Un cloître et un jardin aux plantes médicinales
L’histoire débute en mai 1611, à l’arrivée à Paris des deux frères de l’ordre mendiant, Denys de la mère de Dieu et Bernard de saint-Joseph, venus y implanter leur ordre. Marie de Médicis les dote d’une parcelle à l’angle de la rue Cassette et du chemin de Vaugirard. Le premier couvent sera établi dans une maison appartenant à Nicolas Vivien, maître des comptes, premier bienfaiteur. Suivra, la construction du couvent et de la future Ecole des Carmes – avec cloître et jardin aux plantes médicinales, dont la mélisse qui donne la fameuse « Eau de mélisse des Carmes » toujours commercialisée. La reine mère avait pour habitude, dit-on, de se tenir dans un petit oratoire de bois, parfaitement conservé avec ses peintures sur bois, face à l’admirable Vierge à l’enfant en marbre blanc ; sculptée par Antonio Raggi, un élève du Bernin, sur un dessin du maître, elle fut offerte par le cardinal Antonio Barberini. Les tourbillons de son voile, froissés, plissés, suggèrent sans retenue la sensualité de la Sainte.
L’église Saint-Joseph des Carmes témoigne aussi de l’un des plus douloureux épisodes de l’Histoire de France, celui de la Révolution Française. Le 2 septembre 1792, 115 prêtres, après avoir refusé de prêter serment à la Constitution civile du clergé, étaient passés au fil de l’épée sur le petit perron du jardin clos situé à l’extérieur de la sacristie où le tribunal révolutionnaire exécutait la sentence. Ils furent jetés dans le puits du couvent pour toute sépulture. Dans la crypte, les crânes et ossements témoignent, avec les noms des victimes. Inhumée aussi dans cette crypte, la carmélite, révérende-mère, Camille de Soyecourt (1757-1849) qui avait réintroduit la vie religieuse dans le couvent, cède, faute de moyens pour l’entretenir, le site à l’archevêché de Paris.

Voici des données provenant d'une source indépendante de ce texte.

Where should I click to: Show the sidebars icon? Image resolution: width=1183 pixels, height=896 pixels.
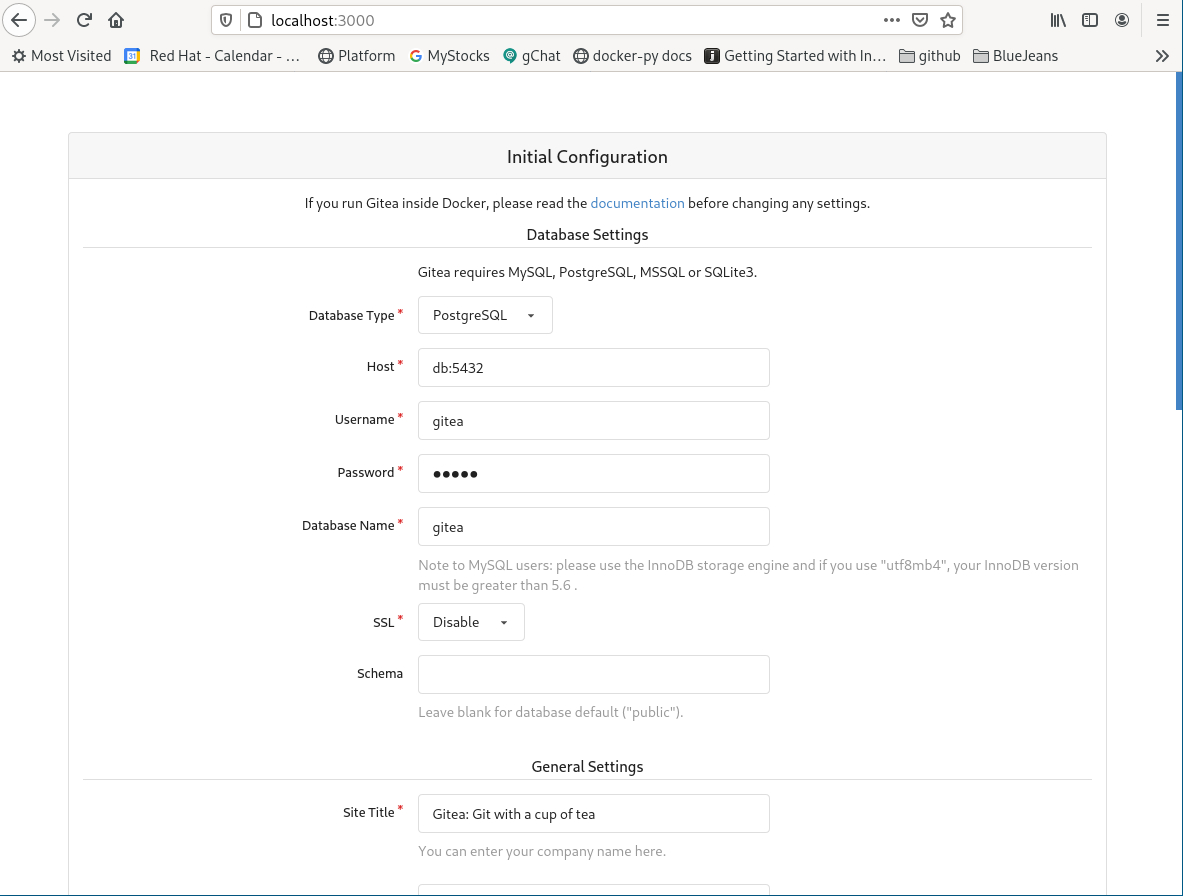coord(1090,20)
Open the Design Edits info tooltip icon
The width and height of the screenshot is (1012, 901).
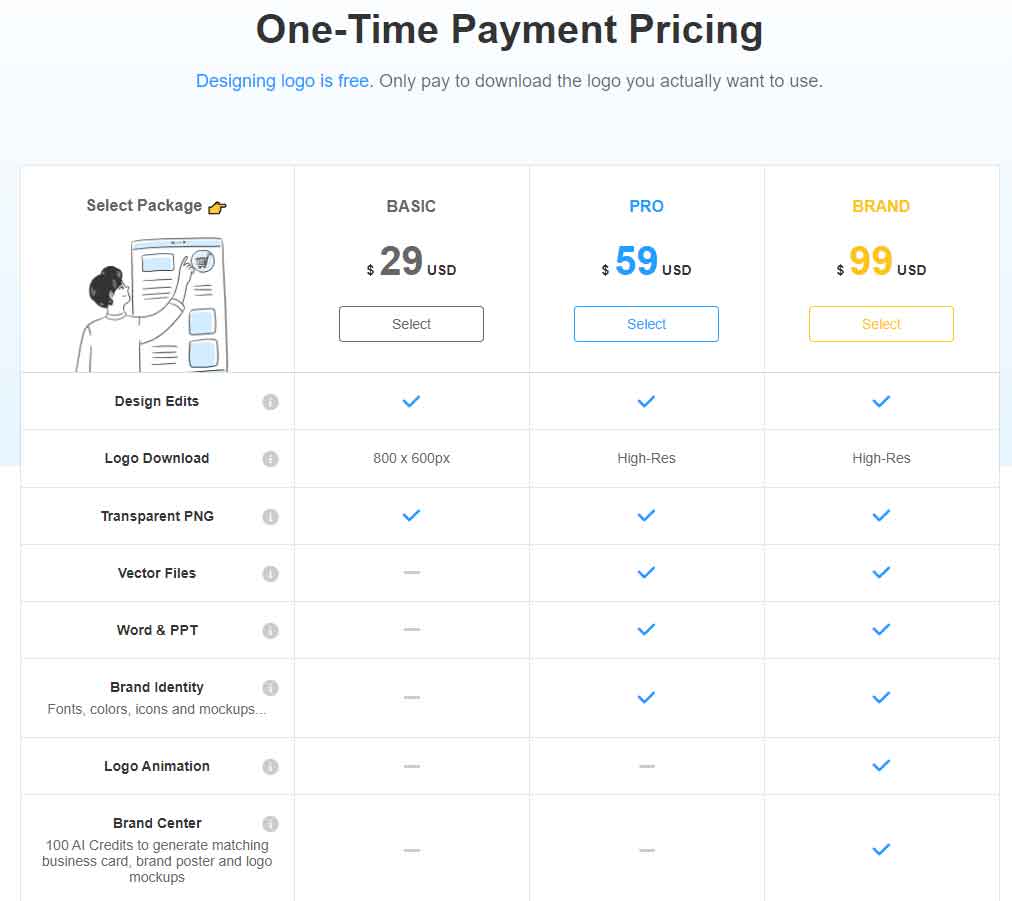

En 1875, la loi Laboulaye libère l’enseignement supérieur. Monseigneur d’Hulst, vicaire général de Paris, se voit alors confier la responsabilité de l’université catholique sous l’autorité de l’évêque. En 1876, le professeur Edouard Branly y invente la télégraphie sans fil. En 1923, sera créé l’Institut d’études sociales et économiques. Aujourd’hui, l’ICP gère cinq écoles et instituts professionnels laïcs ouverts à tous. Vingt millions d’euros ont été investis dans la première tranche de travaux dans la cour, sous la conduite de l’architecte Jean-Marie Duthilleul, avec la création d’un amphithéâtre souterrain. Quatre siècles d’Histoire contés en plein Paris.